Another advantage of CCX is that it is much faster than CodeAster. Hence, if we have a basic problem to solve we can always choose Static analysis for a quick result.

Lastly, in comparison to Calculix, CodeAster requires two solids whenever some linear contact i.e. bonded, sliding needs to be prescribed. However, CCX does not need any geometry modification and can also solve bonded contact between two faces of a single solid.


Hi @cjquijano,

@mkhan outlined why those solvers are right now both available. However I agree very much with you that having (at least on the first glance) redundant functionality indeed is confusing to the user, so we’re looking into ways how to structure this better and present it clearer. Relevant questions from my perspective are:

  • How helpful/relevant would you say is having two different implementations of the same analysis type available? We had situations where users appreciated that they could run the same simulation setup with two different solvers to gain confidence into the setup/results. So validation/benchmarking is made simple. However again, that comes for the price of presenting two different implementations that might be hard to understand in the beginning.

  • Let’s assume we come to the conclusion, that having two different implementations makes sense, could you think of a clearer/better/easier way present them in the user interface?

Moving forward there will be more “overlapping” functionality in SimScale, so this situation might occur again. Very interested in your opinion/ideas!




Hi @dheiny,
Thanks for following up on this. I have found this confusing so I am sure other people with less experience also find the multiple options confusing as well.

The above screenshot show the current options under Analysis Type. For your example of someone wanting to compare two different solvers it’s probably safe to say this is not a beginner. So with your current layout they can simply go to the Solver Perspective and choose the solver in that tab. This part of the layout work for me.

What would make more sense to me would be to change the options under the Physics Perspective, Solid mechanics. Here I would show only Static Analysis, Dynamic Analysis, Modal Analysis, Frequency Analysis, and Harmonic Analysis.

Once you click on Static Analysis, in the properties area I would have the solver option as well as the nonlinear analysis option. In the right panel I would have a side by side table listing the pros and cons of each solver type.

In my mind anyway, this makes sense. :smile:



I agree with @cjquijano. It makes more sense to pick the physics, then pick simple/advanced, especially since there is a difference in BC capability. Or, just offer “Statics” under Solver option. Then give all BC options under “Model”, then put the solver option further in the workflow, for example at Numerics. If it’s done in this order, Simscale might also be able to down-select the solver, if for example they use a BC that is only supported by one solver type (Face>Code Aster). This takes away the decision from the novice user.

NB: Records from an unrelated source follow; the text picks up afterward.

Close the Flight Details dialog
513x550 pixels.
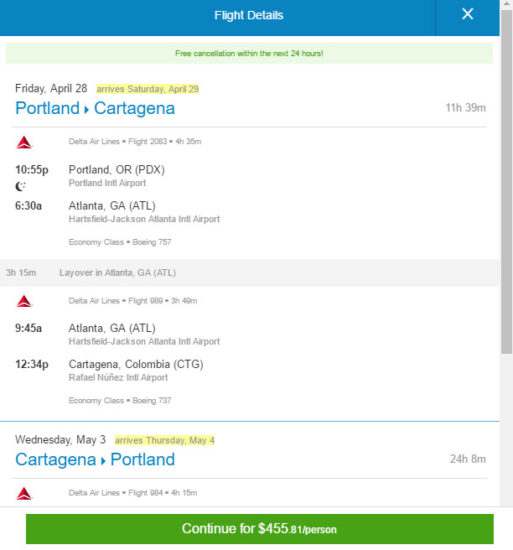(467, 14)
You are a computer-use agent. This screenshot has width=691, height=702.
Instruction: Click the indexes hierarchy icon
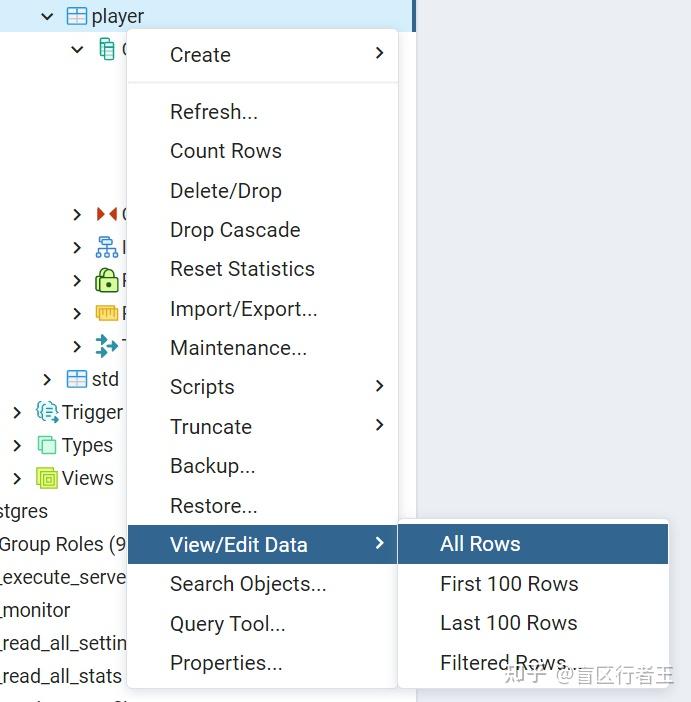[107, 247]
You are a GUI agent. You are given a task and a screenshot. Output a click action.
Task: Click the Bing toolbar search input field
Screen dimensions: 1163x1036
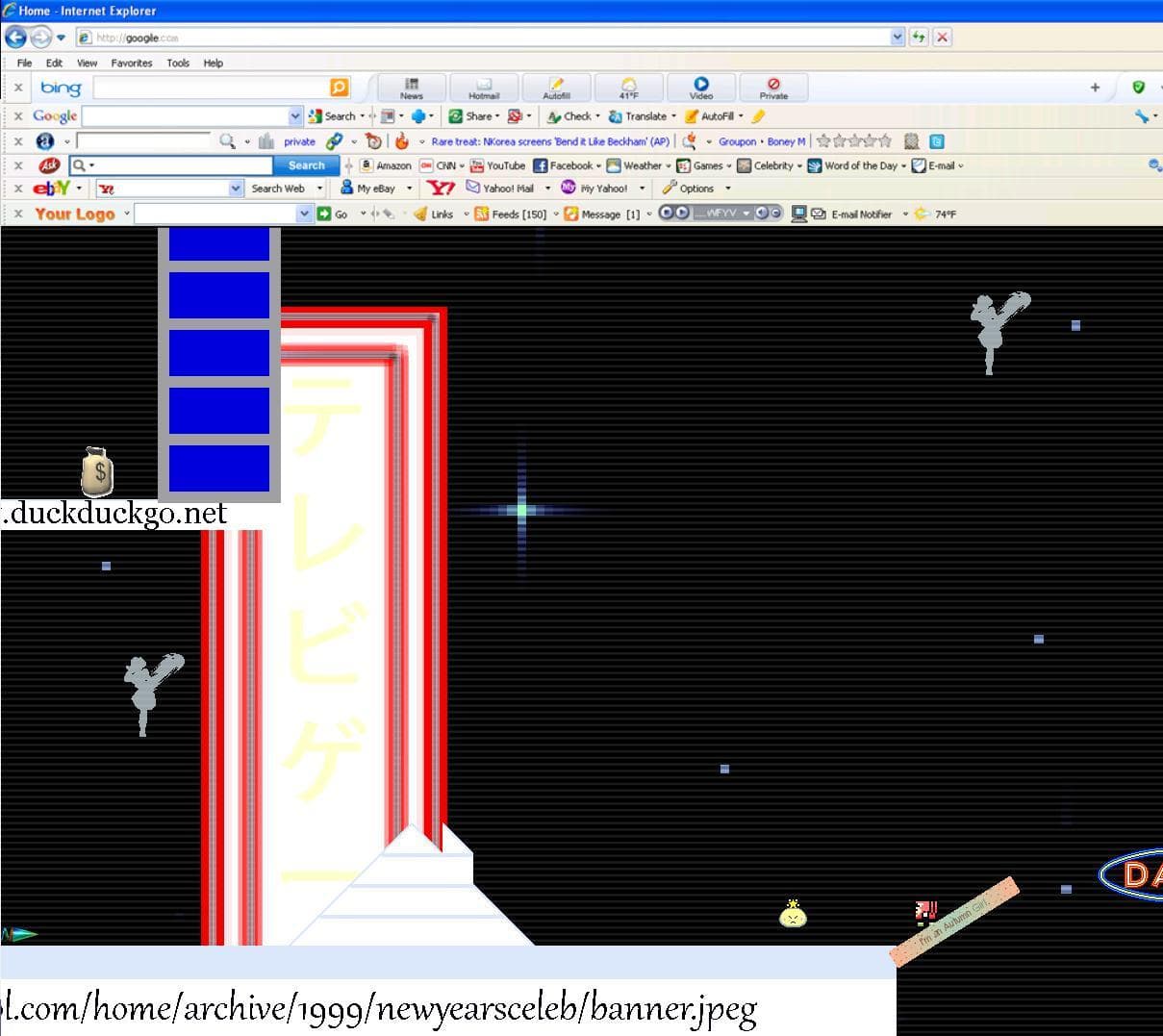(x=212, y=88)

@dheiny Fast forward when Simscale has many “overlapping” functionalities, you’ll want the workflow to present all possible options, thus allowing the user to choose what they want. Let Simscale do the “solver options filtering” on the fly, and in the background, IMHO. Superusers will spend the time to learn whats going on in the background, while casual analysts will feel empowered and confident. Just my two cents!

Also, is there any way to have the materials transfer over from CCX to CodeAster? I just went through swapping solvers (hence me finding this convo, haha). Not a big deal with 1 volume, but it could be a little discouraging if it were a large assembly.